Accounts of Prosecutors' Dismissals Keep Shifting
By Dan Eggen, Washington Post

More than two weeks after a New Mexico U.S. attorney alleged he was fired for not prosecuting Democrats, the White House and the Justice Department are still struggling to explain the roles of President Bush, Attorney General Alberto R. Gonzales and other key officials in the dismissals of eight federal prosecutors last year.

Yesterday, the White House retreated from its four-day-old claim that former counsel Harriet E. Miers started the process two years ago by proposing the firing of all 93 U.S. attorneys.

"It has been described as her idea . . . but I don't want to vouch for origination," press secretary Tony Snow said. "At this juncture, people have hazy memories."

In addition, D. Kyle Sampson, who resigned as Gonzales's chief of staff Monday, disputed the reasons given for his departure in a statement issued through his attorney last night.

Source material:
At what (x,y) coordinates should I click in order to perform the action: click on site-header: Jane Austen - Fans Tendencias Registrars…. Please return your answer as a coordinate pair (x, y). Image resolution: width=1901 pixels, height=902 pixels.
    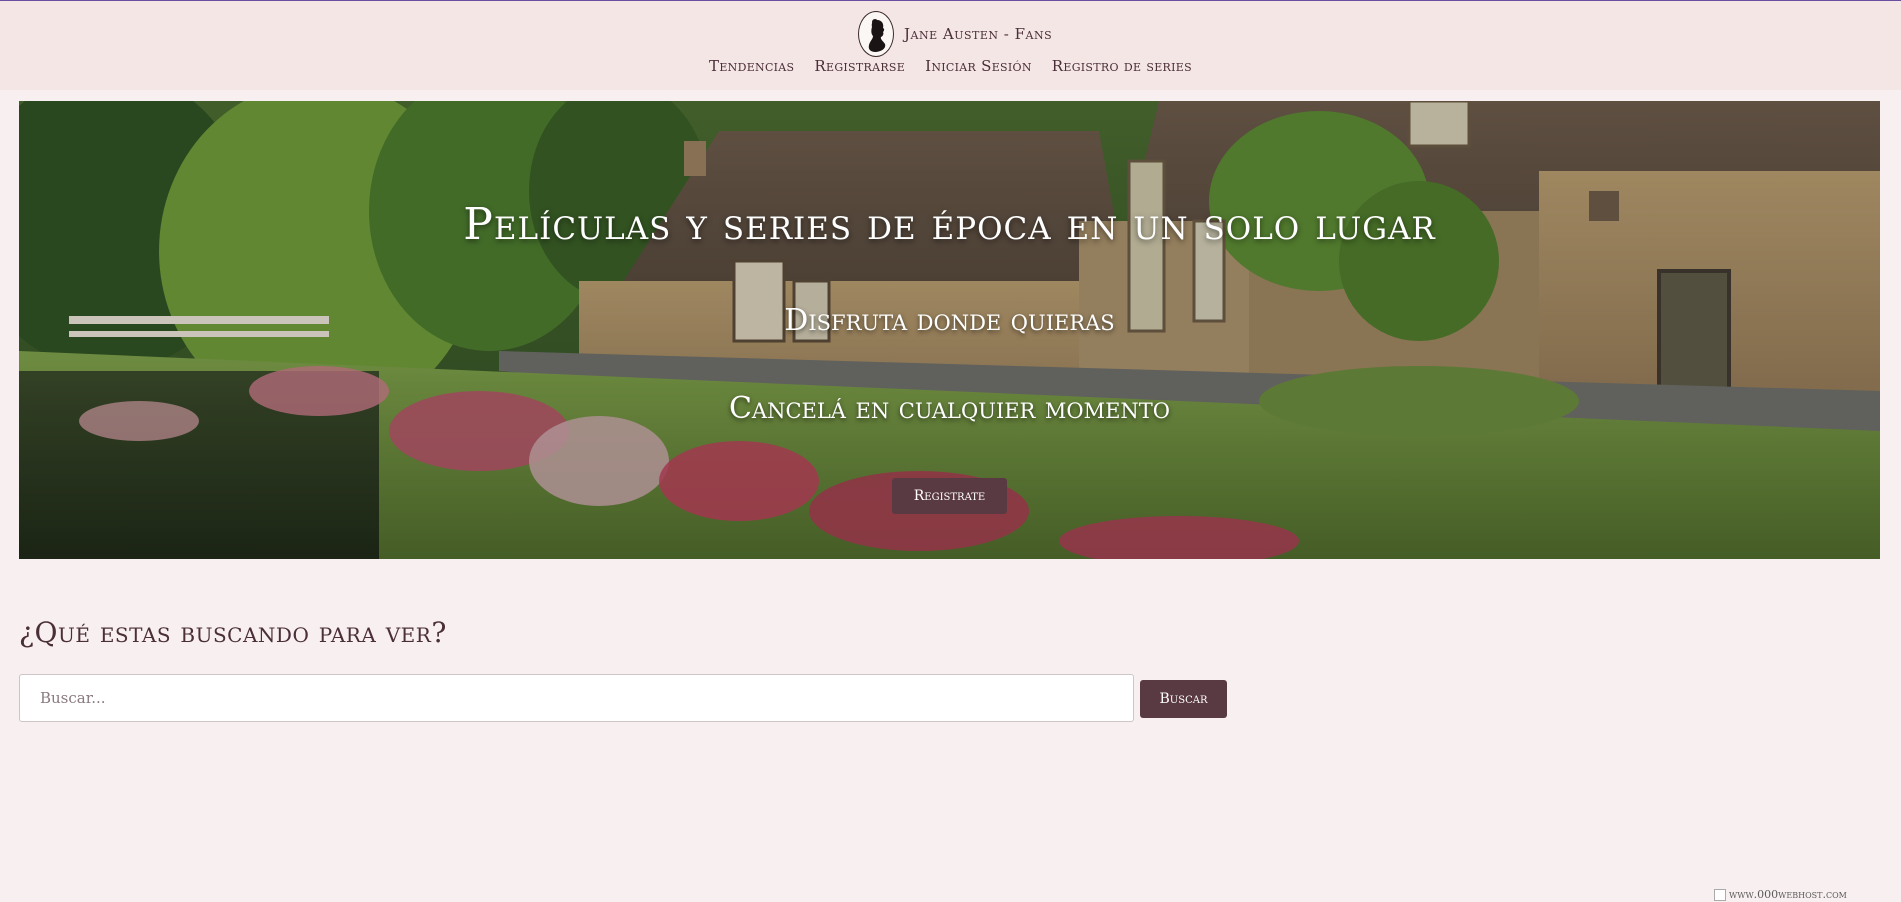
    Looking at the image, I should click on (950, 46).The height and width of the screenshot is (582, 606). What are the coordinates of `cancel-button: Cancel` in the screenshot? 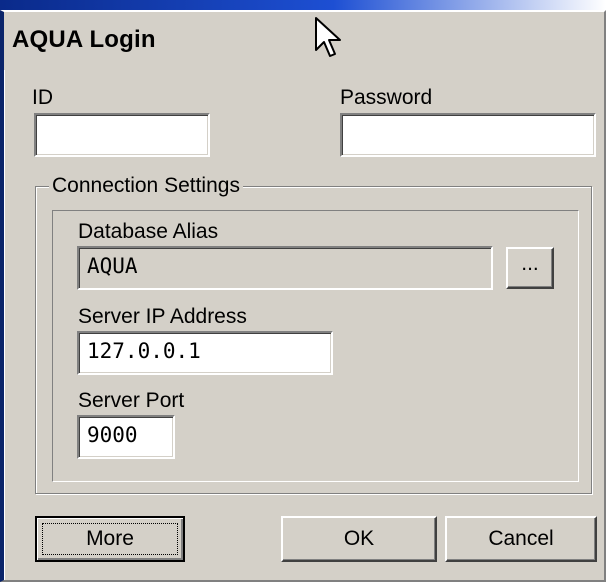 It's located at (521, 539).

Study questions:
A: In the article on the prosecutors' dismissals, why did Tony Snow decline to vouch that Harriet E. Miers originated the proposal to fire all 93 U.S. attorneys? Answer in one to three sentences.
B: Please reproduce the article on the prosecutors' dismissals from "More than two" to "attorney last night.".
The data isn't needed for the tasks.

Answers in order:
A: Snow said that at this juncture, people have hazy memories. So although the firing plan had been described as her idea, he would not vouch for where it began.

B:
More than two weeks after a New Mexico U.S. attorney alleged he was fired for not prosecuting Democrats, the White House and the Justice Department are still struggling to explain the roles of President Bush, Attorney General Alberto R. Gonzales and other key officials in the dismissals of eight federal prosecutors last year.

Yesterday, the White House retreated from its four-day-old claim that former counsel Harriet E. Miers started the process two years ago by proposing the firing of all 93 U.S. attorneys.

"It has been described as her idea . . . but I don't want to vouch for origination," press secretary Tony Snow said. "At this juncture, people have hazy memories."

In addition, D. Kyle Sampson, who resigned as Gonzales's chief of staff Monday, disputed the reasons given for his departure in a statement issued through his attorney last night.